A recent report on NPR said that cyberattacks originating in China are continuing to increase, even as the number of indictments and charges against hackers has increased as well. The proliferation of online transactions, and the so-called Internet of Things — devices that allow us to connect remotely — has raised the risk of hacking across a wide spectrum of our lives.
But while indictments and arrests are happening, the problem is outpacing the efforts of people who do cybersecurity work — in part, because there are not enough of them.
"They predict by 2021, there will be 3.5 million unfilled jobs in cybersecurity.

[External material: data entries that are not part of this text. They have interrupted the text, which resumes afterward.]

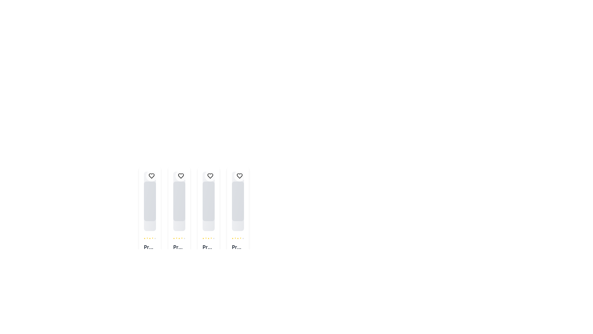  What do you see at coordinates (179, 254) in the screenshot?
I see `the category section of the product card` at bounding box center [179, 254].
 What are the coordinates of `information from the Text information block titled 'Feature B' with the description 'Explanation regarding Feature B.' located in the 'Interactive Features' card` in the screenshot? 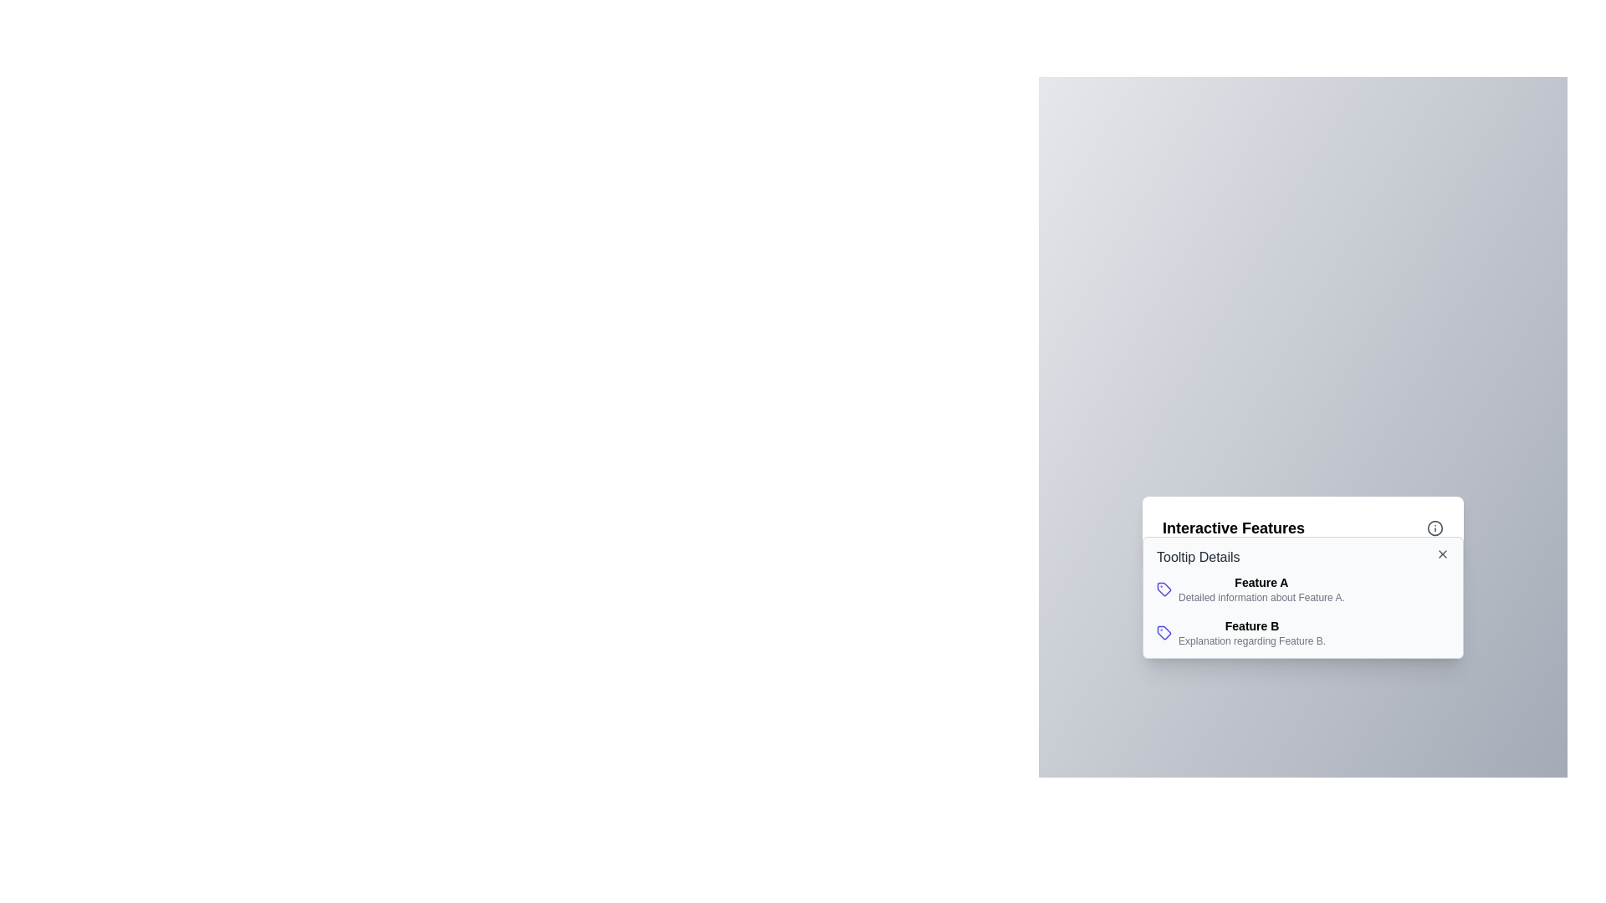 It's located at (1252, 632).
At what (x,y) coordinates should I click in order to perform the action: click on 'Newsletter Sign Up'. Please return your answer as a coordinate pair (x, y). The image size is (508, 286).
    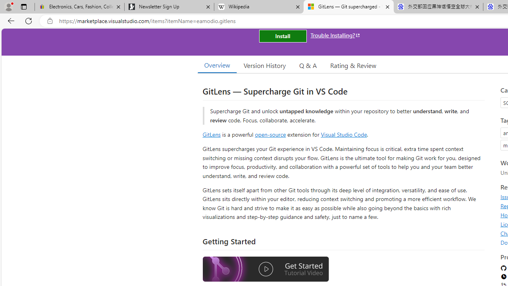
    Looking at the image, I should click on (169, 7).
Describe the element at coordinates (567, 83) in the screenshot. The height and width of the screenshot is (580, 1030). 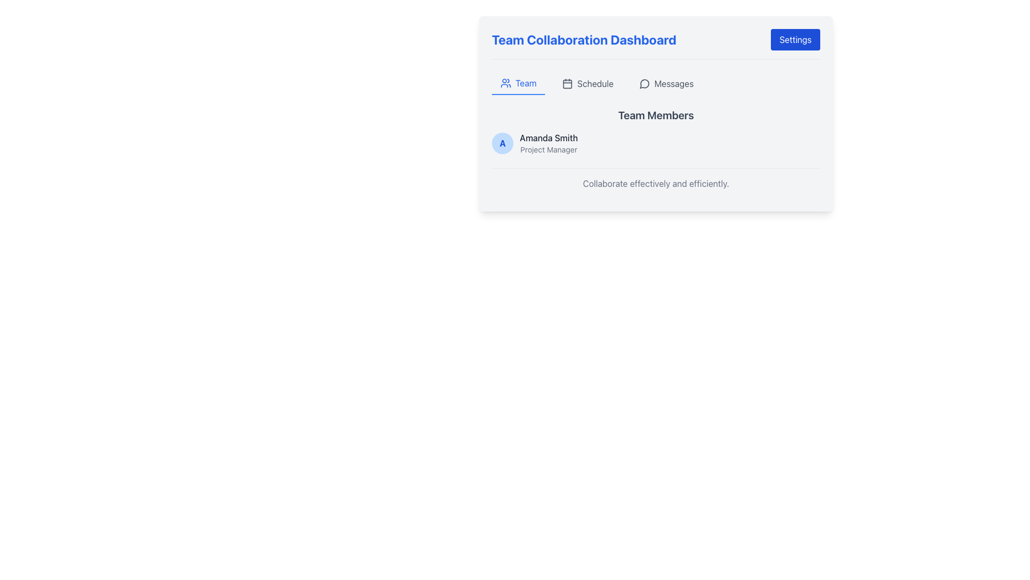
I see `the calendar icon with a stroke outline and rounded corners, located to the left of the 'Schedule' text in the navigation bar` at that location.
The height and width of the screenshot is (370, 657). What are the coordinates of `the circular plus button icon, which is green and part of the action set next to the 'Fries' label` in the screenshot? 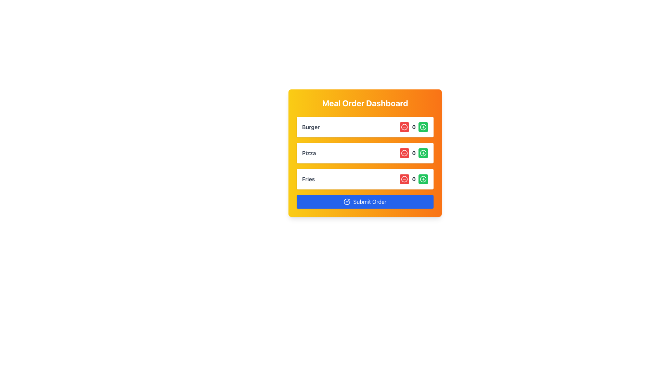 It's located at (423, 179).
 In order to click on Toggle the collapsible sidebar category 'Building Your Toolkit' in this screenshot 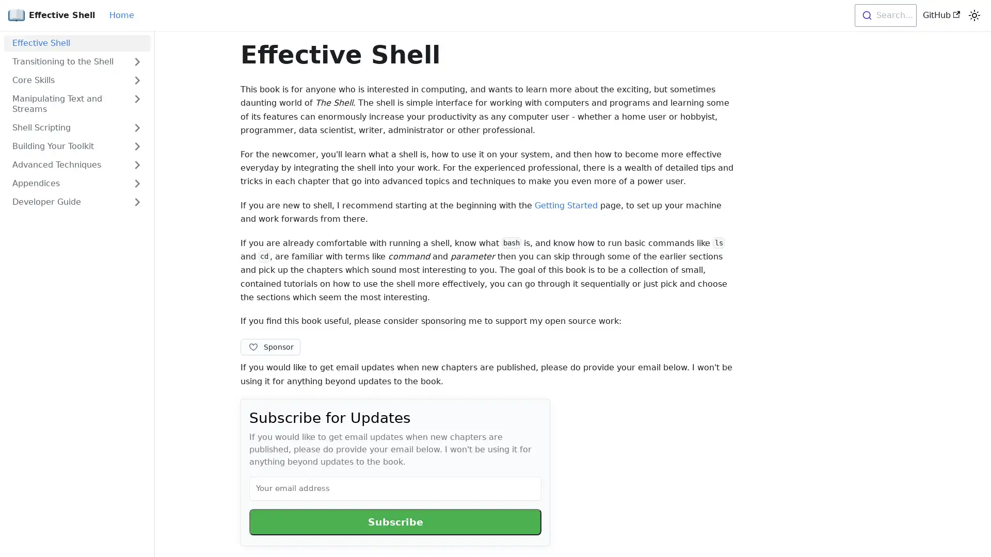, I will do `click(136, 147)`.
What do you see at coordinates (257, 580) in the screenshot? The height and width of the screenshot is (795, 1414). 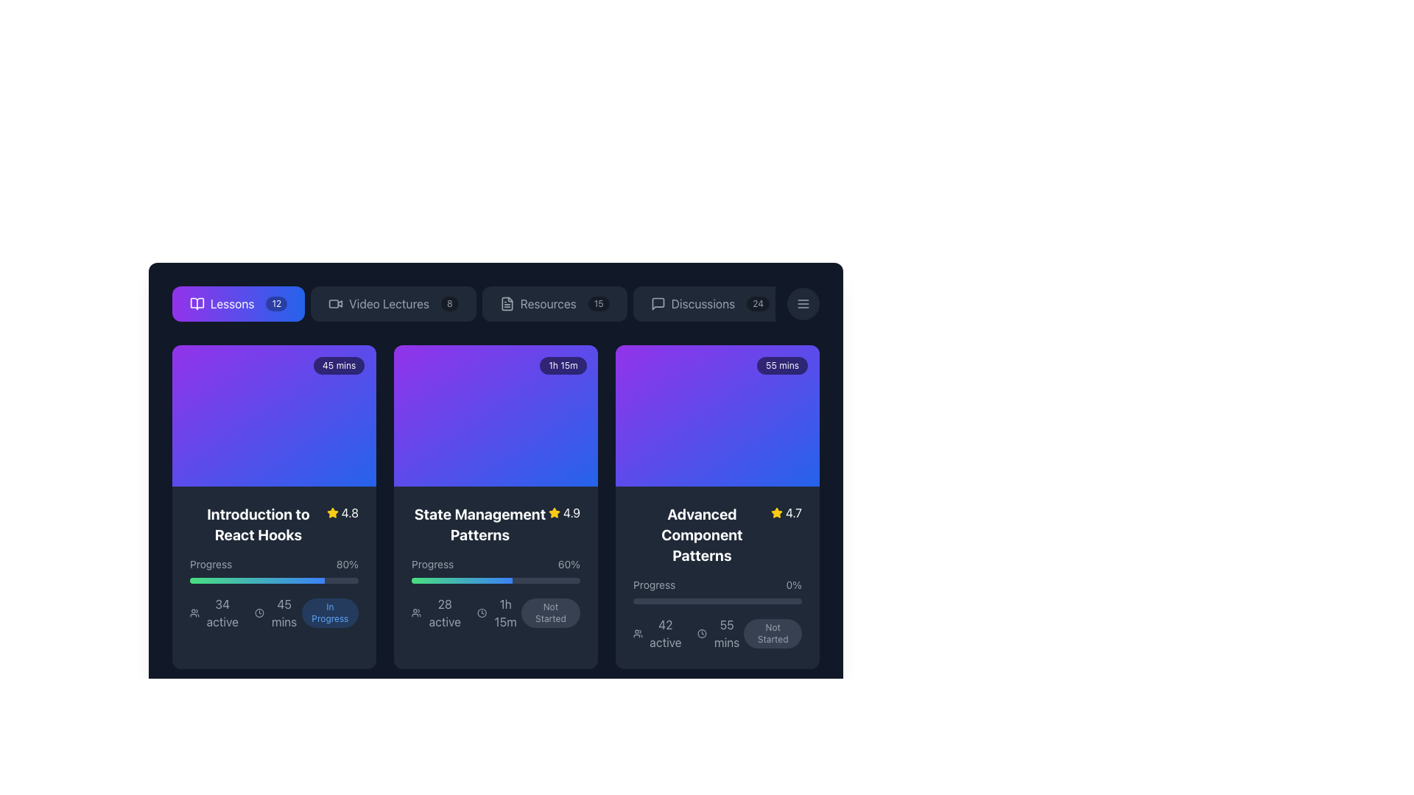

And I think really, that comes from the fact that cyberattacks are increasing," says Jen Rathburn, partner with the law firm of Foley and Lardner LLP, specializing in data protection and security.
"The cost of cyberattacks are now over $1.1 million on average, that's new stats coming out in January. On average, it takes 201 days to even find a cyberattacker," she adds.
With information systems becoming more complex, the rise of data companies, and the low funding for cybersecurity, more sophisticated systems are becoming harder to protect.
"You can hire every single person that's going to be coming out of a program in the near term and you still won't fill the labor shortage," says Tina Chang, CEO of Wisconsin-based SysLogic, which works in the cybersecurity field.
Chang notes that there are dozens of cybersecurity jobs and skillsets — from governance and compliance to operations and technical.
"It is stretching technology people to be strategists — to not just do but to think," Chang explains. "The best types of cyber professionals tend to be very collaborative, they are committed to being intellectually curious and curious about what's happening and how others think so that they could understand and predict what doesn't even exist today."
Cybersecurity is still a relatively new field that has now developed into a risk management and strategy issue according to Chang. In order to better fill this need, she recommends activating people from the private sector into universities and even high schools to "start planting seeds of how to think about cyber."
Rathburn says that in today's world it's no longer about training people how to prevent cyberattacks, "it's really to prepare for a cyberattack." And that can't be done without enough cybersecurity workers.